Comment 8 Yury German Gentoo Infrastructure gentoo-dev 2015-03-20 23:31:22 UTC
Being stabilized bug Bug #543790
Comment 9 Mikle Kolyada archtester Gentoo Infrastructure gentoo-dev Security 2015-03-24 12:29:12 UTC
(In reply to Yury German from comment #8)
> Being stabilized bug Bug #543790

it seems we have to stabilize 2.4
Comment 10 Yury German Gentoo Infrastructure gentoo-dev 2015-04-04 15:39:17 UTC
The version: 2.4 is in the tree.
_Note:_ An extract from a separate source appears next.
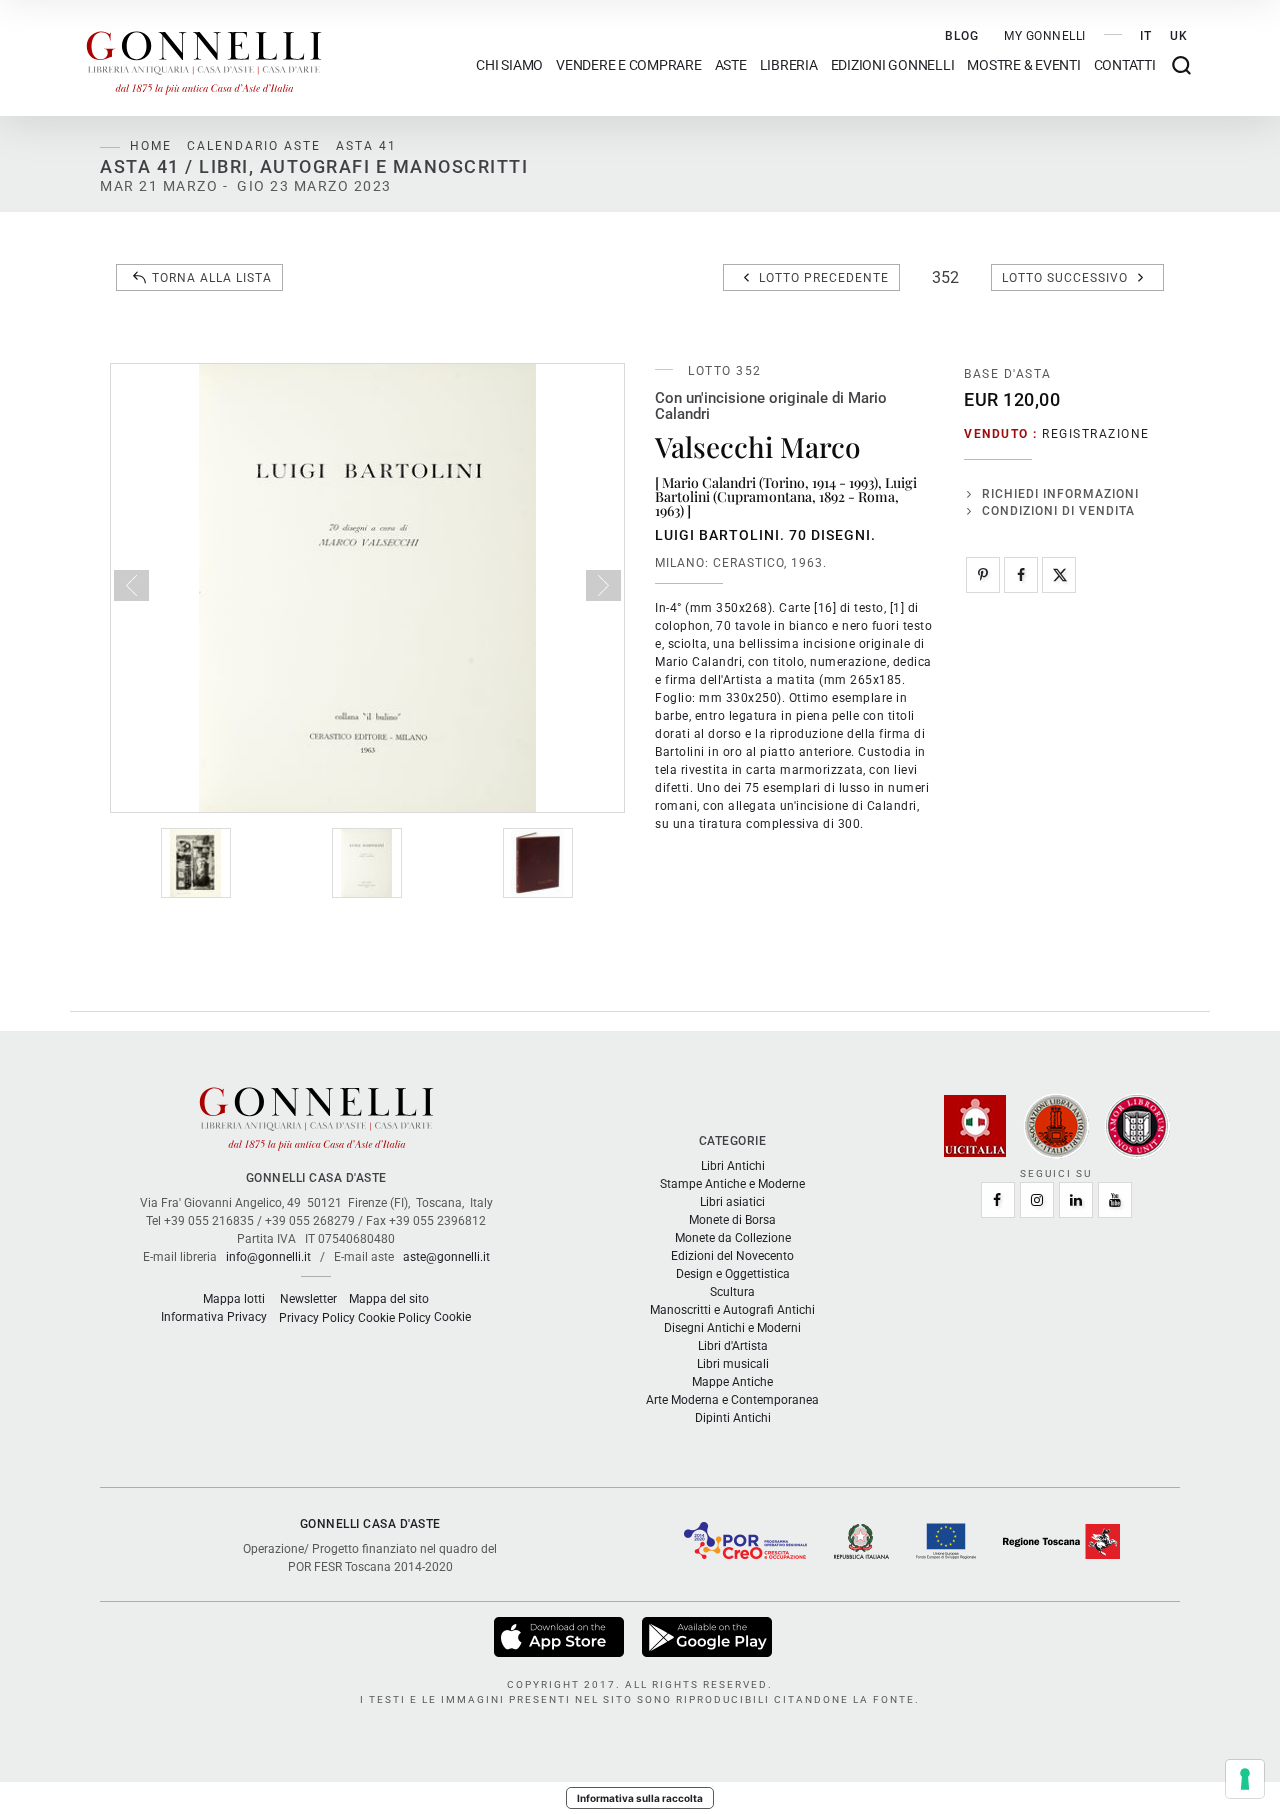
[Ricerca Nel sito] (1181, 65)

Please advise when ready to go stable or call for stabilization yourself.
Comment 11 Ian Stakenvicius (RETIRED) gentoo-dev 2015-04-20 16:32:57 UTC
*** Bug 547162 has been marked as a duplicate of this bug. ***
Comment 12 Bjarke Istrup Pedersen (RETIRED) gentoo-dev 2015-04-21 09:08:09 UTC
Lets go with 2.4 now, so we can get this fixed.
Comment 13 Yury German Gentoo Infrastructure gentoo-dev 2015-04-22 15:12:48 UTC
Arches, please test and mark stable:

=net-wireless/wpa_supplicant-2.4

Target Keywords : "amd64 arm ppc ppc64 x86"

Thank you!
Comment 14 Jeroen Roovers (RETIRED) gentoo-dev 2015-04-23 05:51:08 UTC
Stable for PPC64.
Comment 15 Agostino Sarubbo gentoo-dev 2015-04-23 11:17:50 UTC
amd64 stable
Comment 16 Agostino Sarubbo gentoo-dev 2015-04-23 11:18:32 UTC
x86 stable
Comment 17 Pacho Ramos gentoo-dev 2015-04-26 16:51:27 UTC
ppc stable
Comment 18 Rick Farina (Zero_Chaos) gentoo-dev 2015-04-27 18:27:10 UTC
target stable version has been changed to 2.4-r1 due to bug #547492
Comment 19 Rick Farina (Zero_Chaos) gentoo-dev 2015-04-27 18:29:29 UTC
arm stable

Security, please remove all older versions of wpa_supplicant when you are ready.
Comment 20 Yury German Gentoo Infrastructure gentoo-dev 2015-04-27 21:15:41 UTC
Arches, Thank you for your work.

GLSA Vote: yes
Comment 21 Mikle Kolyada archtester Gentoo Infrastructure gentoo-dev Security 2015-04-28 08:07:08 UTC
+  28 Apr 2015; Mikle Kolyada <zlogene@gentoo.org> -wpa_supplicant-2.0-r2.ebuild,
+  -wpa_supplicant-2.2-r1.ebuild:
+  Drop unsecure versions
+
Comment 22 Kristian Fiskerstrand (RETIRED) gentoo-dev 2015-04-30 18:59:40 UTC
GLSA Vote: Yes

New request filed
Comment 23 GLSAMaker/CVETool Bot gentoo-dev 2016-06-27 10:35:38 UTC
This issue was resolved and addressed in
 GLSA 201606-17 at https://security.gentoo.org/glsa/201606-17
by GLSA coordinator Aaron Bauman (b-man).